(5ème partie)
Pour retourner sur la visite éclair du Secrétaire d’État américain à Port-au-Prince, Antony Blinken, on peut dire que tous les acteurs étaient au garde-à-vous devant celui-ci, sans doute amusé de faire déplacer tout ce que compte la République, même les plus hautes autorités politiques qui étaient dans leurs petits souliers. Bien que, selon Edgard Leblanc Fils qui s’exprimait juste avant que l’hôte d’un moment s’envole pour la République dominicaine en vue de participer à l’investiture du Président Luis Abinader, le chef n’avait rien demandé de particulier. « La mise à l’écart des membres du CPT indexés pour des allégations de corruption n’a pas fait l’objet des discussions avec le Secrétaire d’État. Mais nous avons porté à la connaissance du Secrétaire d’État américain que ces allégations de corruption affectent le CPT. Car la structure éprouve des difficultés à avancer bien comme cela a été le cas dès le départ. Nous leur avons parlé de la situation générale.
Des actions de l’ULCC qui s’est saisi du dossier et de la décision que les trois Conseillers-Présidentiel visés ont prise volontairement, pour rencontrer l’ULCC. Nous encourageons l’ULCC à continuer à faire son travail en toute indépendance et à soumettre son rapport qui est appelé à éclairer tout le monde, en particulier le Conseil. Pour le CPT, personne n’est au-dessus de la loi, personne n’est condamnée à l’avance non plus » disait le Président du CPT. Pourtant, le son de cloche est nettement différent quand on entend Antony Blinken dans sa conférence de presse à l’aéroport Toussaint Louverture de Port-au-Prince avant de quitter le territoire haïtien ce 5 septembre 2024. Certes, le patron du Département d’Etat n’a point demandé formellement la tête des 3 Conseillers, puisque la CARICOM l’avait déjà fait, mais son langage de diplomate ne peut pas être plus clair lors de son point de presse. Il avait, en effet, réitéré la position des Etats-Unis à propos des sanctions contre des dirigeants haïtiens – politiques et acteurs économiques – qui seraient impliqués dans des activités de corruption.

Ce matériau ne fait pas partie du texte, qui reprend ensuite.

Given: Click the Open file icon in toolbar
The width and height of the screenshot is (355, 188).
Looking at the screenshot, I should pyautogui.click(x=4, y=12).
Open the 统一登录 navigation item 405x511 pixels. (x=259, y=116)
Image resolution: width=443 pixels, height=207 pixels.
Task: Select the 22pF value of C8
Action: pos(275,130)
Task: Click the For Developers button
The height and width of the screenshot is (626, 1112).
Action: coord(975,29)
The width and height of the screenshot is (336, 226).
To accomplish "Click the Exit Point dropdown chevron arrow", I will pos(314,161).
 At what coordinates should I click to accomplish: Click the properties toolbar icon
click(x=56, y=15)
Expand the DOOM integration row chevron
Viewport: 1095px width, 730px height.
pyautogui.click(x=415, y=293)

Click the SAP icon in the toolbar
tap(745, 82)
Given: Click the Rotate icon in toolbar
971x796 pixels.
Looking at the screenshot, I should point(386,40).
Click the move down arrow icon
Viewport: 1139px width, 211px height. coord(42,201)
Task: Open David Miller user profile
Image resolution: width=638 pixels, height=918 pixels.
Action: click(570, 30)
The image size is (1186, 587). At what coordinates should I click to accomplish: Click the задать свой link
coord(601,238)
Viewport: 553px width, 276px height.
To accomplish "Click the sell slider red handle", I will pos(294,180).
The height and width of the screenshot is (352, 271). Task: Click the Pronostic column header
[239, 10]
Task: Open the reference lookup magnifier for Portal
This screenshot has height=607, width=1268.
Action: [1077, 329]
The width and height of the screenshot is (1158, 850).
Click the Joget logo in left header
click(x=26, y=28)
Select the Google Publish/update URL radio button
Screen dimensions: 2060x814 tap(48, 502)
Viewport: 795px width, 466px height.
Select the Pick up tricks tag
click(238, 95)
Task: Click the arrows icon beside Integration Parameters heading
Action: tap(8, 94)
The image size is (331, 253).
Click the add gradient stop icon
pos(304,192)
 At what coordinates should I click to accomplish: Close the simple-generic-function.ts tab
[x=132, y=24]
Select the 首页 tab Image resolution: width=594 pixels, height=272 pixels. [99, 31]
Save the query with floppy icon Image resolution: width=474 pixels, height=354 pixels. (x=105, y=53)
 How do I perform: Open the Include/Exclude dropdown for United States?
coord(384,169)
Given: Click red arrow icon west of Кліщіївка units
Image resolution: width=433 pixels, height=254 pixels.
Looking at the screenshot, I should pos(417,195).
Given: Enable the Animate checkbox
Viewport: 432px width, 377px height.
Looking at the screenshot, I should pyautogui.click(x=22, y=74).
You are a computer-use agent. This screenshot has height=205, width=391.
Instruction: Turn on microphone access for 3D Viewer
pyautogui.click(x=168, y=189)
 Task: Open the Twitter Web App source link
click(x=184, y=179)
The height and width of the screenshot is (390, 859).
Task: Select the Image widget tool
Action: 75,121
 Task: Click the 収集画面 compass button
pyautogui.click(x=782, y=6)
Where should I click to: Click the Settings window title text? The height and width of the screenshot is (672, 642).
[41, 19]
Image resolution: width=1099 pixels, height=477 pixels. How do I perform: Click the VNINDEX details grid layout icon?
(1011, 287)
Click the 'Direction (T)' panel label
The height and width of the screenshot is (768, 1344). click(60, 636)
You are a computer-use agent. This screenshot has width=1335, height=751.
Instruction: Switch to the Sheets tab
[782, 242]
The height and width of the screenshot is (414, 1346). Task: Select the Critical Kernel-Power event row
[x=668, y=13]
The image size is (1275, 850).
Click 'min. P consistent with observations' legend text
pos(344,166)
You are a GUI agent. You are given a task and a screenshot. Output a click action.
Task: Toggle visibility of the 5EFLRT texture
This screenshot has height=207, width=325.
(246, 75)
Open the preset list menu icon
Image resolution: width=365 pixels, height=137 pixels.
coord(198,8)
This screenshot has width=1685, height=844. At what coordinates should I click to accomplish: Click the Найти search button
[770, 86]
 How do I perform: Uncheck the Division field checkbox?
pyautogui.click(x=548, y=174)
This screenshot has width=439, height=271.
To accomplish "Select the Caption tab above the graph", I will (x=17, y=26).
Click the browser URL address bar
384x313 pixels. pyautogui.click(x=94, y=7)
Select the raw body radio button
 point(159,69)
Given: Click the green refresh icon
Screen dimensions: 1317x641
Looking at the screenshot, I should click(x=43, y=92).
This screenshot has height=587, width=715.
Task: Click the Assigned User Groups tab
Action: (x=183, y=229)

Pour Blinken, Washington ne transigera pas sur ces cas. Il a même fait allusion aux sanctions concernant l’ex-chef d’Etat haïtien, Michel Joseph Martelly, prises par son pays qui poursuivra avec fermeté sa politique répressive contre tous ceux impliqués dans la corruption en Haïti. Si cela n’est pas un message ! Ces propos rentrent bien dans ce qu’avait déclaré le Secrétaire-adjoint aux Affaires hémisphériques, Brian A. Nichols, au sujet du scandale de corruption visant Emmanuel Vertilaire, Louis Gérald Gilles et Smith Augustin la veille de l’arrivée du chef de la diplomation américaine. Nichols répondant aux questions des journalistes sur la visite de Blinken en plein scandale de corruption touchant les 3 membres du CPT n’avait pas employé la langue de bois pour envoyer un message clair aux dirigeants haïtiens de la Transition dont cette affaire de corruption ternit l’image et celle du pays.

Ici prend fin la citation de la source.